Tale dichiarazione surrettizia che apre un mondo di interrogativi e richieste, già più volte avanzati e mai soddisfatti, è calata – oggi 6 dicembre – dalle… nuvole. Sì, stricto sensu.
Precisamente: nel consueto dialogo con i giornalisti, durante il volo di ritorno dal viaggio a Cipro e in Grecia, in risposta alla domanda rivoltagli dalla corrispondente per “Le Monde” circa la “fretta” della sua decisione, resa nota proprio all’inizio della “due-giorni” nell’isola del Mediterraneo.
Prima della succitata motivazione, che mi suona alquanto stiracchiata e sbrigativa, da par suo – frettolosa, per restare alla parola pronunciata dalla giornalista – il papa ha tenuto una lezioncina su “peccati” più e meno gravi, secondo il suo metro di giudizio, e sui “peccatori”, muovendo da un suo dubbio rimasto sospeso al punto interrogativo con il quale lo ha introdotto.
«Cosa ha fatto lui di così grave – si è chiesto – da dover dare le dimissioni?

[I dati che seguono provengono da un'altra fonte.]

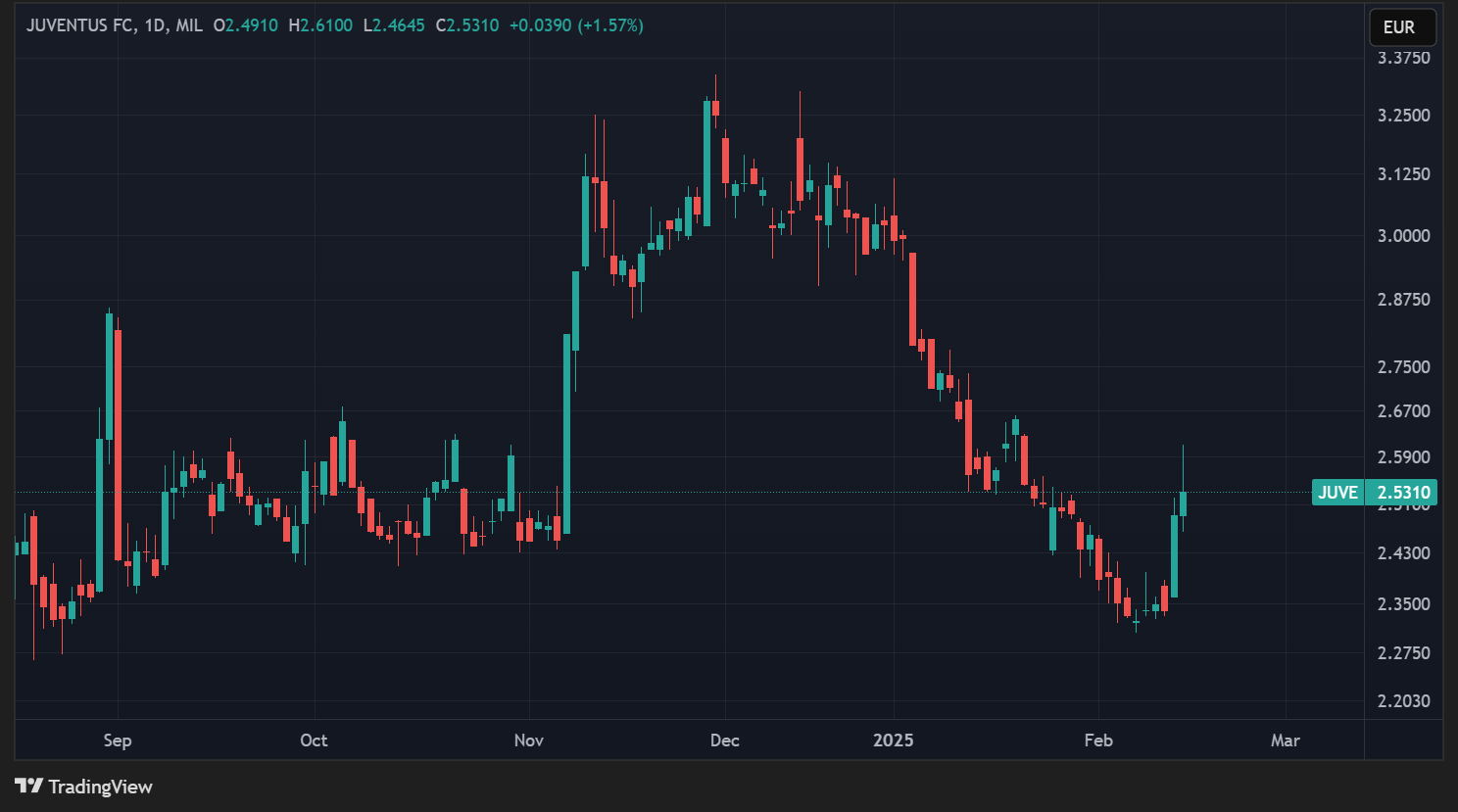Click the Sep marker on time axis
This screenshot has width=1458, height=812.
coord(118,740)
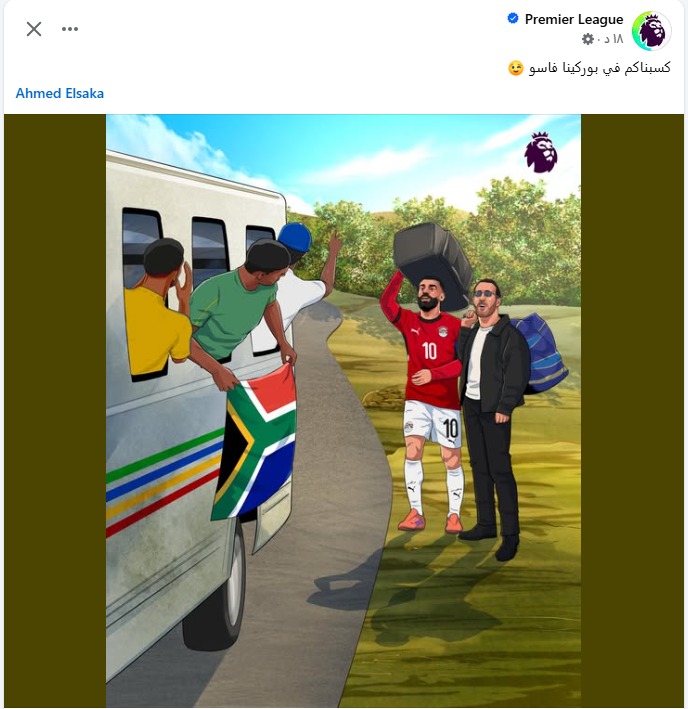Click the Premier League lion watermark in the image

541,152
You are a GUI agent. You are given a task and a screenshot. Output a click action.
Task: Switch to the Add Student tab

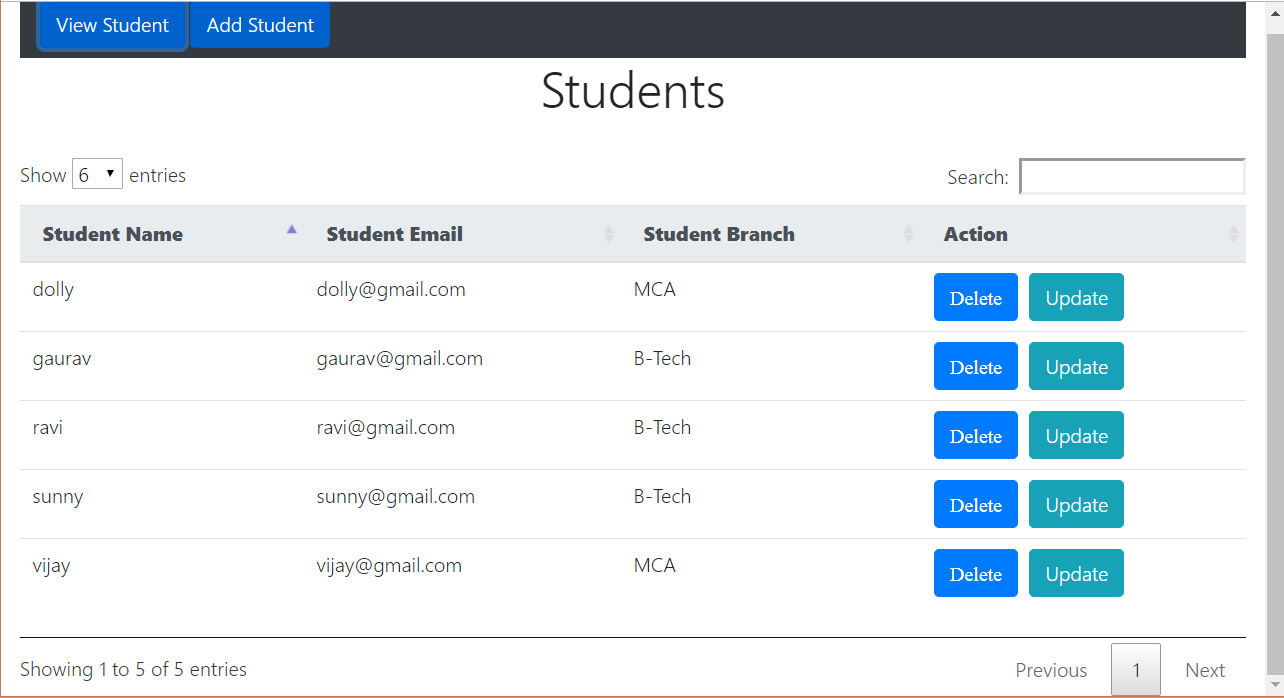[259, 26]
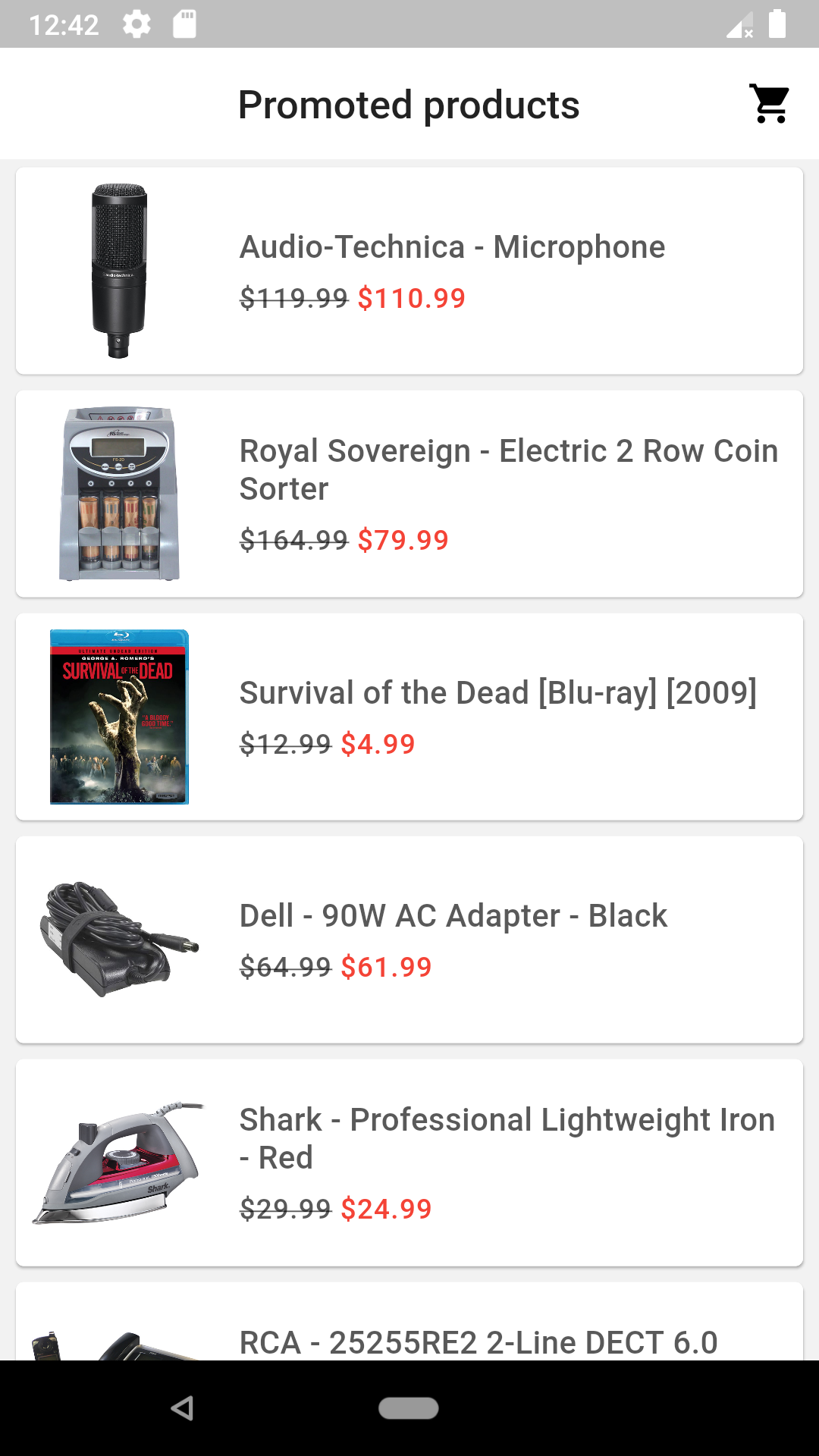Open the Shark iron product image
Viewport: 819px width, 1456px height.
pyautogui.click(x=119, y=1163)
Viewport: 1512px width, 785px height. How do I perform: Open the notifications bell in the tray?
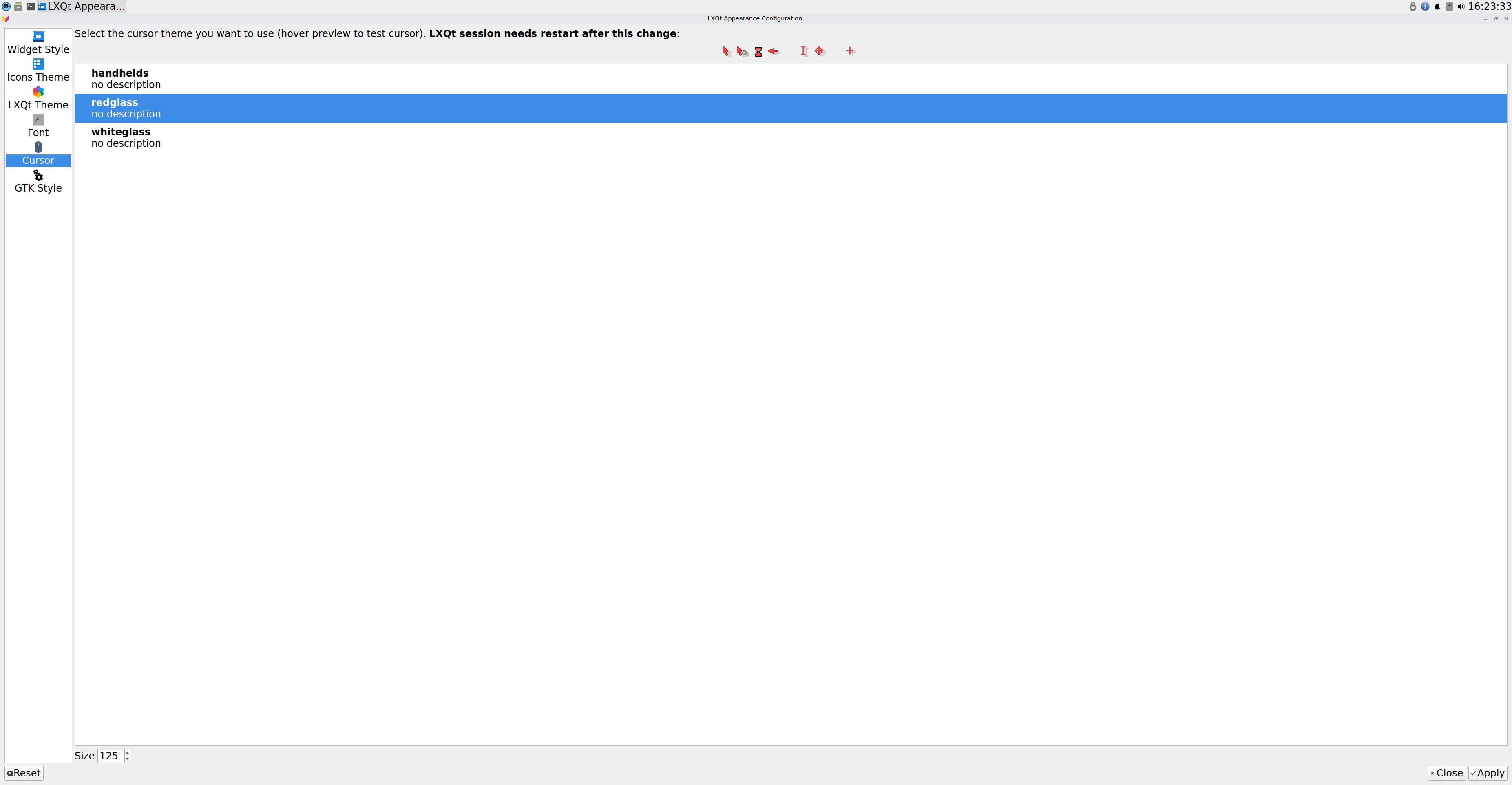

Qualcuno mi risponda, che cosa ha fatto?»
«Non lo sappiamo… problema di governo o altra cosa» è stata la laconica ammissione, tentando poi un’arzigogolata spiegazione della non-risposta nel merito del quesito posto.
«E se non conosciamo l’accusa – ha detto – non possiamo condannare… Prima di rispondere io dirò: fate le indagini eh, perché c’è pericolo di dire: è stato condannato. Chi lo ha condannato? L’opinione pubblica, il chiacchiericcio… non sappiamo… se voi sapete perché ditelo, al contrario non posso rispondere».
Ma: davvero il papa crede che l’accettazione da parte sua, per di più con “tanta fretta”, delle dimissioni sia una prova di impossibilità di rispondere? E che sia compito dei giornalisti – e non un suo preciso dovere – fare delle indagini accurate su “casi” controversi e spinosi? Addebitando, poi, all’opinione pubblica la responsabilità di ogni “condanna”, emessa non si sa a nome e per conto di chi, senza un’indagine previa da parte di chi finisce col ratificarla sulla base del tanto deprecato “chiacchiericcio”?
Inoltre: si può escludere che l’opinione pubblica, accusata in conclusione di aver svolto l’improprio ruolo di giudice di ultima, se non unica, e decisiva istanza, non sia stata indotta a farlo o, nel migliore nei casi, le sia stata lasciata facoltà di farlo, per opportunismo e/o per incomprensibili, quanto meschini, intrighi?
Opinione pubblica, spesso e volentieri condizionata da oscuri manipolatori emotivi, che si trasforma in paravento di malefatte da insabbiare e, nello stesso tempo, strumento per il raggiungimento di obiettivi prefissati; primo fra tutti quello di far perdere “la fama di una persona”, e «non per il suo peccato», stroncandone l’esistenza stessa. Nell’imperdonabile dimenticanza personale e collettiva che la dignità di ogni essere umano è sacra e dovrebbe essere inviolabile, stando anche ai ripetuti richiami in tal senso, che – al dunque – si rivelano pura e semplice retorica.